# The month of Love Weigh-In (February)



## SpiceUmUp (Feb 5, 2006)

In this month of chocolates and romantic dinners, I expect many of us will be tempted to indulge a little.  GO FOR IT.  Valentines day comes but once a year.  I expect I will have a very nice romantic dinner with my life long love.  The rest of the month I will make certain to stay close to the eating plan I have followed for nearly a year.

Stepped on the scale this AM and found I am at 248.  This is the lowest I have been in nearly 14 year.

I peaked at 315 pounds about 6 years ago and I have been hovering between 280 and 305 until a year ago.

As many of you know, I started on what I expect to be my life long eating plan in April of last year.   I weighed 305 at the time.

Now 248.  That is 57 pound folks.

If I can do it, we all can.  SUPPORT IS THE KEY!!!


----------



## kyles (Feb 5, 2006)

I'm still stationery, but that's ok. I haven't done much exercise this week, except some swimming. My poor asthma hasn't been happy, so I have been kind to it. I am trying some gym work tomorrow and we shall see how we get on!

Well done Spice!!! That's a fab achievement, your good lady wife must be over the moon with your success!!!


----------



## TXguy (Feb 12, 2006)

Way to go, Spice! keep it going, and good work!


less than 140lbs


----------



## texasgirl (Feb 12, 2006)

I'm proud of both of you, Spice and kyles!!


----------



## Piccolina (Feb 13, 2006)

Last month was a bit tough, as I unexpectedly (lol, but than again who plans to get sick ) got a nasty flu that just would not shake for almost 3 weeks. During this time I stuck to my healthy eating guns as best I could though, a lot of soup and cold fruit which were easier on my sore throat. 

I'm not having a big problem with the adjustments I've made to my diet. At first (like for the 1st week or so) I craved sugar and chocolate like there is no tomorrow, which I think was largely just a matter of the ol ' brain wanting what it suddenly knew was going to be very limited. That sort of calmed down and I've since treated myself to small desserts, healthier options and the occasional small, tiny bit of chocolate (my mom gave me the idea of taking a bar and cutting it into 4 or 5 pieces, wrapping each and eating one at a time as a treat) once in a while. 

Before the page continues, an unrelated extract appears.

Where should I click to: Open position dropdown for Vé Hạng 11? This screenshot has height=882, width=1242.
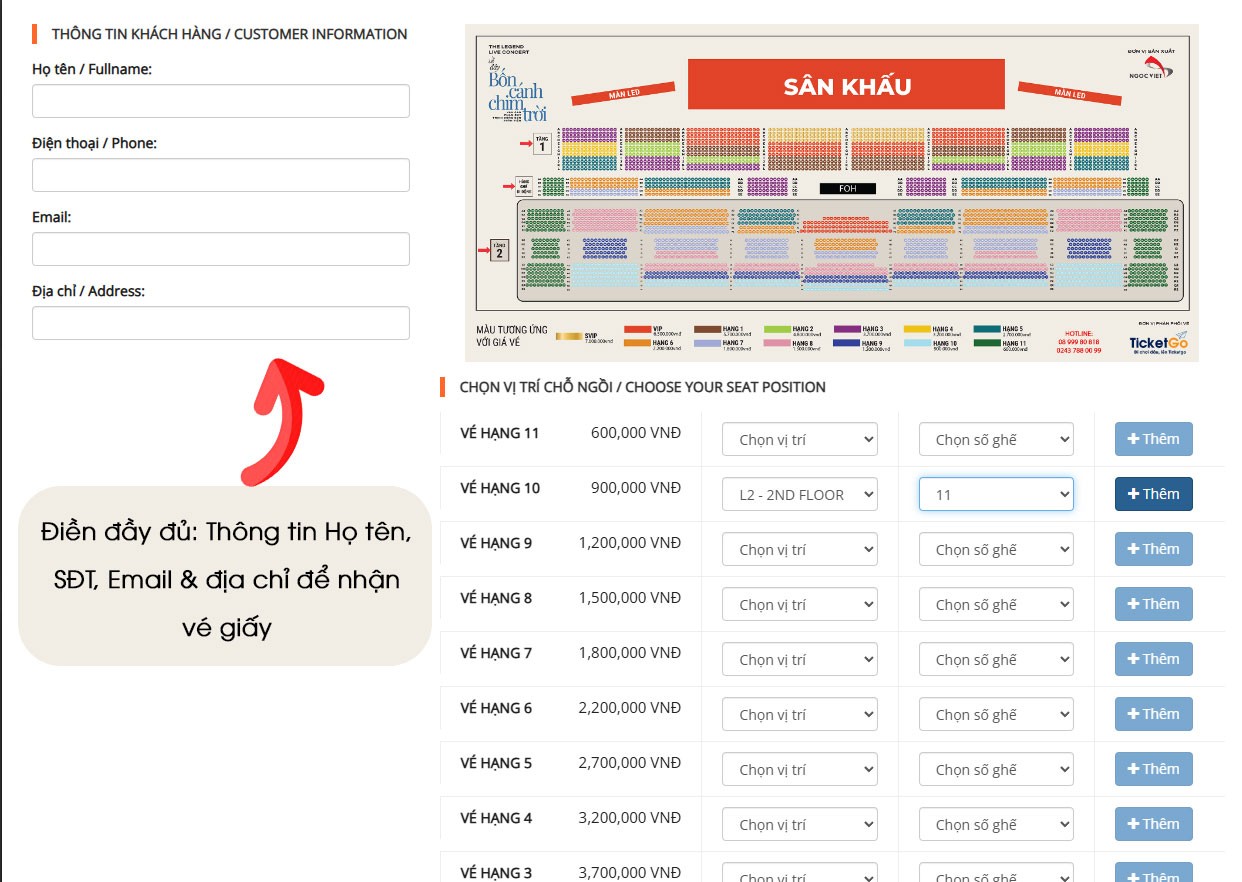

I've never been a big eater (love food, love to cook just don't have a huge appetite) so instead of having to cut a substantial quantitiy of food that I eat daily (DH and my mom actually both think that I need to eat more) I'm just trying to make as many healthy choices as I can by swapping a fattier (etc...) food with a less fatty (etc... ) one. 

I like that I've got more into soups again, I hadn't realized that I'd stop making them very often (likely because DH hates all types of soup, hmmmm) but now they're on my menu several times a week - primarily veggie based ones. 

I haven't lost very much weight, but I am down a couple pounds. Not enough to get into a smaller clothing size, but I have noticed that one vest of mine is fitting better again (very encouraging sign). Hopefully now that my flu is gone I can try to get out for more walks and up the exercise side of the weight loss equation 

(Thank-you everyone for your encouragement to my first post about my weight loss journey in the January thread. Your help and support means soooo much to me! )


----------



## kyles (Feb 13, 2006)

Well done Jessica, slow and steady is the way to go, so your lifestyle changes become permanent. The best quality chocolate is so satisfying, much more so than cheap candy bars, and if you eat it slowly, you won't need much of it. I still eat chocolate! I couldn't live with out it!


----------



## texasgirl (Feb 13, 2006)

That's great, Piccolina!!
I had the same problem in December and haven't made time to get back to excersising!! I need to, really bad and I'm going to try and start it back up today.


----------



## middie (Feb 15, 2006)

I started going back to Curves and I lost 5 pounds in the last 2 or 3 weeks


----------



## Piccolina (Feb 15, 2006)

middie said:
			
		

> I started going back to Curves and I lost 5 pounds in the last 2 or 3 weeks


  Way to go Middie! That is no small feat! I am super happy for you!!


----------



## texasgirl (Feb 15, 2006)

middie said:
			
		

> I started going back to Curves and I lost 5 pounds in the last 2 or 3 weeks


 
Great middie!! Way to go. Maybe I'll be able to say the same soon


----------



## Rob Babcock (Feb 16, 2006)

I've been losing pretty slowly the last month or two; the weather has been crappy and I've been working with a new Executive Chef.  He's a great guy, but at this stage I'm still doing everything.  That means even more hours.

But I fully expect things to settle down within a couple weeks.  And in a couple months it should be nice enough to get out for my nightly walk.  That really kicks me into overdrive- I just feel a lot better and it keeps me in 'work out mode.'


----------



## kyles (Feb 17, 2006)

Well done Middie.

I miss my evening walks too. Now I have joined a gym where the pool is open all the time, so I plan to have evening swims until the light improves. We live in a country town, so the walks here are fabulous!!!!


----------



## SpiceUmUp (Feb 23, 2006)

DOWN TO A 40 Inch WAIST

YAHOOOOOOOO


I started as a 46.

YAHOOOOOOOOO


----------